ANN ARBOR, Mich.Many creatures including
our fellow primates, the New World Monkeys, rely on highly specific
scent molecules called pheromones to find a suitable mate. Even
our humble mammal cousin, the mouse, was found to have 140 genes
just for pheromone receptors when its genome was completely sequenced
earlier this year.
But humans are clueless when it comes to pheromone
signals, according to University of Michigan evolutionary biologist
Jianzhi “George” Zhang. He believes color vision put
our pheromones out of business.
Our closest relatives on the primate family tree
rely on “sexual swelling” and gaudy, colorful patches
of skin to signal their reproductive fitness and fertility, Zhang
said. In fact, though humans and these apes still carry genes that
should create pheromone receptors in our noses, these genes have
mutated to the point that they are merely pseudogenesthey
don’t function any more.
Zhang has used the genes of people and primates
to get at the answer to this intriguing puzzle. Zhang (pronounced
Zong), is an assistant professor in Ecology and Evolutionary Biology
in the College of Literature, Science and Arts.
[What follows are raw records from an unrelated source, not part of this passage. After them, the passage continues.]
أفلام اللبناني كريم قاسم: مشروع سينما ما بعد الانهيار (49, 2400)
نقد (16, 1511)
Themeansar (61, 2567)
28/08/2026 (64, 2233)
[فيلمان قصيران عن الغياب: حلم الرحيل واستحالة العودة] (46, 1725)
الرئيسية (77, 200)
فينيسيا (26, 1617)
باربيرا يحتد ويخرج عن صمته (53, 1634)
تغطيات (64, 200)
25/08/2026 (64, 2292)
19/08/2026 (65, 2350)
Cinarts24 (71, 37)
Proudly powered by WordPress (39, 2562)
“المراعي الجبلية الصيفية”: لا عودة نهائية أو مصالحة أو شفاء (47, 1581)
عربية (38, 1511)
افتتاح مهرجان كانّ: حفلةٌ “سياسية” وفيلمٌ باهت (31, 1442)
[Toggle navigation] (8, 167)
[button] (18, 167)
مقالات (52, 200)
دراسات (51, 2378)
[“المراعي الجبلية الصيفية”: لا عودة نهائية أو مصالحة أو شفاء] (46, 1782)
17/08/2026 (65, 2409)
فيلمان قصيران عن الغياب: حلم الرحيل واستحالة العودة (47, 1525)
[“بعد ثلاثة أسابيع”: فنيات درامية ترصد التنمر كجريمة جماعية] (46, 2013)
Zhang’s paper
on the topic appears this week in the online Proceedings of the
National Academy of Sciences.
Zhang believes that a significant gene duplication made the difference
and that it happened sometime between 23 million years ago and the
split of the New World and Old World primates about 35 million years
ago.
An ancestor of the Old World primates (humans,
chimps, gorillas, orangutans, gibbons, baboons and guerezas) developed
a second copy of the red/green color-vision gene, which resides
on the X chromosome. Female New World monkeys have full color vision
because females have two X chromosomes that harbor both red and
green color vision genes. But males only have one X chromosome,
so New World males have only one copy of either the red or green
gene, and that leaves them color-blind. After the red/green gene
duplication in the Old World family however, even the males got
color vision too.
“Color vision made pheromones unnecessary,”
Zhang said. As a channel for sexual signaling, color vision works
better at a distance than pheromones, Zhang believes. A pheromone
attaches to a water molecule, drifts about in the air currents and
finally lands on the proper receptor in someone else’s nose.
The receiver can’t immediately be sure who sent it, where
it came from or when. But with sexual swelling, everyone in the
troop can see precisely when and where the signal is, even at a
significant distance.
Sexual swelling occurs in about 10 percent of
all primate species, but only in the Old World species of Africa
and Asia, which is where humans probably originated, as well.
To test their idea, Zhang’s team zeroed
in on a human gene called TRP2, which makes an ion channel that
is unique to the pheromone signaling pathway. They found that in
humans and Old World primates, this gene suffered a mutation just
over 23 million years ago that rendered it dysfunctional. But because
we could use color vision for mating, it didn’t hurt us. In
turn, the pheromone receptor genes that rely on this ion channel
fell into disuse, and in a random fashion, mutated to a dysfunctional
state because they haven’t experienced any pressure from natural
selection. Zhang calls this process “evolutionary deterioration.”